* [Problem details]: Turn everything from the first line of the rows below down to the line containing "coord(594,105)", both included, into a JSON list of strings with one string per line and no blank lines.

* [Data records]:

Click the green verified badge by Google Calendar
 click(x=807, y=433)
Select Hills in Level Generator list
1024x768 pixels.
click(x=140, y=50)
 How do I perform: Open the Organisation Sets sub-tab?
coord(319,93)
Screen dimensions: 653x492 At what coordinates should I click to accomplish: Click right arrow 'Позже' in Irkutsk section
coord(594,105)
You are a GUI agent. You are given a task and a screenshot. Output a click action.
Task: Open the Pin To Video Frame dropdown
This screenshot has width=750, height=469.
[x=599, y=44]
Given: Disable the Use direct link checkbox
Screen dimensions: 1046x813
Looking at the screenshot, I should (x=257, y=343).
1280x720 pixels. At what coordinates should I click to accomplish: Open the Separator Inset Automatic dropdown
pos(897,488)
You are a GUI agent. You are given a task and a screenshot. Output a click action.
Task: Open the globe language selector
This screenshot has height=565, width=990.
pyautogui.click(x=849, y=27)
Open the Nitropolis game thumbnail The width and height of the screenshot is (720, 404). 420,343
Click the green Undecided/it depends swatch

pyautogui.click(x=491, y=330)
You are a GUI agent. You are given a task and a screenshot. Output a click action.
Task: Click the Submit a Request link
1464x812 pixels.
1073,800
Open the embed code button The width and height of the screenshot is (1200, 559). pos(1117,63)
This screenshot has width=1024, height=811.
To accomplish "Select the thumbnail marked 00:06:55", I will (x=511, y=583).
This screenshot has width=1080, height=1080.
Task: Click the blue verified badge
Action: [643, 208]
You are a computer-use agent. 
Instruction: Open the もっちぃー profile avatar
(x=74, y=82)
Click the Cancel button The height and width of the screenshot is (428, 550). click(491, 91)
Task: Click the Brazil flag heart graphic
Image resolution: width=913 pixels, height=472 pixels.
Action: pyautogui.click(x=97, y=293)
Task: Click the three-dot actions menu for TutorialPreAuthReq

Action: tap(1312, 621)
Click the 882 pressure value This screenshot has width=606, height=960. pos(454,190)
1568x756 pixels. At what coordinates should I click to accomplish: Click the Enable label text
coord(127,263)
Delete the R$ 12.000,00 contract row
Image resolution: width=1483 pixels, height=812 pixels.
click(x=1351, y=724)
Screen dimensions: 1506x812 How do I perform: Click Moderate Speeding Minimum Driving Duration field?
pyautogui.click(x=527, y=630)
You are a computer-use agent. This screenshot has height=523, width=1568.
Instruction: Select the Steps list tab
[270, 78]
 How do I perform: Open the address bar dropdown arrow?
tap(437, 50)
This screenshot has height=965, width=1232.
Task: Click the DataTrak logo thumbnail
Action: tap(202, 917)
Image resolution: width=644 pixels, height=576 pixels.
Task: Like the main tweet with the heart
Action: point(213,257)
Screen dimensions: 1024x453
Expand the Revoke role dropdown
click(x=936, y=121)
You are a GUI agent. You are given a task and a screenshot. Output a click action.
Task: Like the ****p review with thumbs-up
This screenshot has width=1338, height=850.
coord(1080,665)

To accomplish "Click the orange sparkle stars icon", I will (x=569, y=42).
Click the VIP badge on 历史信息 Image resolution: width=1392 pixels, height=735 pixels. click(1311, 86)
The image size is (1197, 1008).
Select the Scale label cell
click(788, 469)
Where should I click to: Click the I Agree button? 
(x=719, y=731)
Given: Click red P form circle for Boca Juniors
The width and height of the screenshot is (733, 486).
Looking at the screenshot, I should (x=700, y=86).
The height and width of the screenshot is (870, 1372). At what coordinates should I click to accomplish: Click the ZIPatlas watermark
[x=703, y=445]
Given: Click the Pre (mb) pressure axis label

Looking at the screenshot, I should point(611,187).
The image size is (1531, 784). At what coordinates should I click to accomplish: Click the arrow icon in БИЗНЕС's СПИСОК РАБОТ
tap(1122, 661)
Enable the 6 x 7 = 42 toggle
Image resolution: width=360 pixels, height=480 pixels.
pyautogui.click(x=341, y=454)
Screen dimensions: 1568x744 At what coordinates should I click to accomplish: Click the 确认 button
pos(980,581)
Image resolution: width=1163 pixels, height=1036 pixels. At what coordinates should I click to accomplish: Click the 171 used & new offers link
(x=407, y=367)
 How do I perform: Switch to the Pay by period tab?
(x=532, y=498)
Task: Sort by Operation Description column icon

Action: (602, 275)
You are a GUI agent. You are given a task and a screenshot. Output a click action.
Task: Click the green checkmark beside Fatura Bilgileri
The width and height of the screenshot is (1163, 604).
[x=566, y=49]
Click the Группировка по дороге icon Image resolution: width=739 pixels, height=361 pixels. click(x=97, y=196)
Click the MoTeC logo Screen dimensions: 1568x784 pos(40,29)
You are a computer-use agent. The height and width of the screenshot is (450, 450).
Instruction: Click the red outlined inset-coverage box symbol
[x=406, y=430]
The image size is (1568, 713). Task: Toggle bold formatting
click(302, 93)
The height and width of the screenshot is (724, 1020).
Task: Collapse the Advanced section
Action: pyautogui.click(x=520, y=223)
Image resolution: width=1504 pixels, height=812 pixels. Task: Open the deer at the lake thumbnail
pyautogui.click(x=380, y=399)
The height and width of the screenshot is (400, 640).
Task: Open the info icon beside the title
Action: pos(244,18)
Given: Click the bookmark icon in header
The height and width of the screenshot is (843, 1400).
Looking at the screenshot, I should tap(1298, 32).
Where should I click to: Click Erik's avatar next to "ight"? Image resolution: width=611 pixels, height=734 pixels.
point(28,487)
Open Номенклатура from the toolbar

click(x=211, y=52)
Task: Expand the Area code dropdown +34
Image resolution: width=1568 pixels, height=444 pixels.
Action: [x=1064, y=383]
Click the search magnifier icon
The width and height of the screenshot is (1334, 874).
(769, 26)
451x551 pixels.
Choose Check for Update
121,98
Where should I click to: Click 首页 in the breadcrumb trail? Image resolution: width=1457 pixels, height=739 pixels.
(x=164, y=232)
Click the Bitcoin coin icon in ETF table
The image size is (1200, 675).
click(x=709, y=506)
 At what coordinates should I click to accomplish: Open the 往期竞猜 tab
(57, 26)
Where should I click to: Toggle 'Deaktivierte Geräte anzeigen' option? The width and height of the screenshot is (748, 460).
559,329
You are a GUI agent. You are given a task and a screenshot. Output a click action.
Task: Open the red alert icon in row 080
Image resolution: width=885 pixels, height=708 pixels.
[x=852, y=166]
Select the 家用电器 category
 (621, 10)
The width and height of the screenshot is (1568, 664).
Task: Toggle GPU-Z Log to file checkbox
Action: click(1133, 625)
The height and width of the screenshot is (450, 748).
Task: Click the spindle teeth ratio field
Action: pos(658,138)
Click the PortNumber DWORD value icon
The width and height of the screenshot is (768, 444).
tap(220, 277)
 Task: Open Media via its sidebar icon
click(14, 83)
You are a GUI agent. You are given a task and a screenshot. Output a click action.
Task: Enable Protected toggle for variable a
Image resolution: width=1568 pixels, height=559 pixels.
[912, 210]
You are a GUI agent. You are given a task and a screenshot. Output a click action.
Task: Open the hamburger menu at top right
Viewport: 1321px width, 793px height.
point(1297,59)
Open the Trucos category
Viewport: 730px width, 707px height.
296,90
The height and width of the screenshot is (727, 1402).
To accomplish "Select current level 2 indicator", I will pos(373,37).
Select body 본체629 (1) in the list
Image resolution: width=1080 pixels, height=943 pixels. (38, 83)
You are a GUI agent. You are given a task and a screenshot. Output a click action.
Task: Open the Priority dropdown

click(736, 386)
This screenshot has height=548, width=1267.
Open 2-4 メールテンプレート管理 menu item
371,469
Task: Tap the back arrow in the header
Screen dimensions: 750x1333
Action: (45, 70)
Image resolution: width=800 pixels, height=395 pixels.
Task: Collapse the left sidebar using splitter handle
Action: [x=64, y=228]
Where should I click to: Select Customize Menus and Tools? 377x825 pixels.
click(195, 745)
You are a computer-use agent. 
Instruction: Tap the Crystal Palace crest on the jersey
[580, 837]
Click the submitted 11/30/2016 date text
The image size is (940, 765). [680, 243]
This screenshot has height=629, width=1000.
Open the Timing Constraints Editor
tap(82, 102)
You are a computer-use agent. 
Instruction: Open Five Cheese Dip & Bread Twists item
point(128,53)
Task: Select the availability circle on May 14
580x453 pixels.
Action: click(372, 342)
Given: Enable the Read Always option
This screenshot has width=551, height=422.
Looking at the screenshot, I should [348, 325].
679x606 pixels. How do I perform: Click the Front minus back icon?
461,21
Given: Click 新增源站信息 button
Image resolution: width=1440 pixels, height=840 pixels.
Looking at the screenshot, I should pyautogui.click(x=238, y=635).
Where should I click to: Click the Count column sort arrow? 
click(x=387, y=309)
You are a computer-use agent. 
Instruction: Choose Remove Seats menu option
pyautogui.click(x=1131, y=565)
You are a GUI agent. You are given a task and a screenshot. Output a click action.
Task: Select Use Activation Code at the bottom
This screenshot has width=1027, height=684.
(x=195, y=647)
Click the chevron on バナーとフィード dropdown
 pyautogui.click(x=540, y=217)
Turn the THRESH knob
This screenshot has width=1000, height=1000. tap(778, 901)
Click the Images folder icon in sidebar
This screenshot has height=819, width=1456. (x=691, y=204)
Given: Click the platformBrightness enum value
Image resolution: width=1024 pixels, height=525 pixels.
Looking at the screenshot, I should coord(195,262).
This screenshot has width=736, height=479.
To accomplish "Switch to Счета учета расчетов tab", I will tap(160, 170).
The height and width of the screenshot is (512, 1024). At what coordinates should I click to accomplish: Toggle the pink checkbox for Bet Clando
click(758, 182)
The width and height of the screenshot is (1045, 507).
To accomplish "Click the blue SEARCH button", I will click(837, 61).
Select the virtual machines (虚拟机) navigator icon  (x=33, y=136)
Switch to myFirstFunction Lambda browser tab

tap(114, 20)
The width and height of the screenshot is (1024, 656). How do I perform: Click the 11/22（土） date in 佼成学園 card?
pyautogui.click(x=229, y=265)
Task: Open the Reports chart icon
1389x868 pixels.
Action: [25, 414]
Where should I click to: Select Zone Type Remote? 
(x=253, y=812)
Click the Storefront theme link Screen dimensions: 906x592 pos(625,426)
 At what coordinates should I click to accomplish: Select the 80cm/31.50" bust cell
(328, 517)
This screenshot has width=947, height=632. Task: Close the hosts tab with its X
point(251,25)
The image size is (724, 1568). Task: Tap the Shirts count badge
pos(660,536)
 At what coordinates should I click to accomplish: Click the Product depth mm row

* [Written answer]:
[
  "Click the green verified badge by Google Calendar",
  " click(x=807, y=433)",
  "Select Hills in Level Generator list",
  "1024x768 pixels.",
  "click(x=140, y=50)",
  " How do I perform: Open the Organisation Sets sub-tab?",
  "coord(319,93)",
  "Screen dimensions: 653x492 At what coordinates should I click to accomplish: Click right arrow 'Позже' in Irkutsk section",
  "coord(594,105)"
]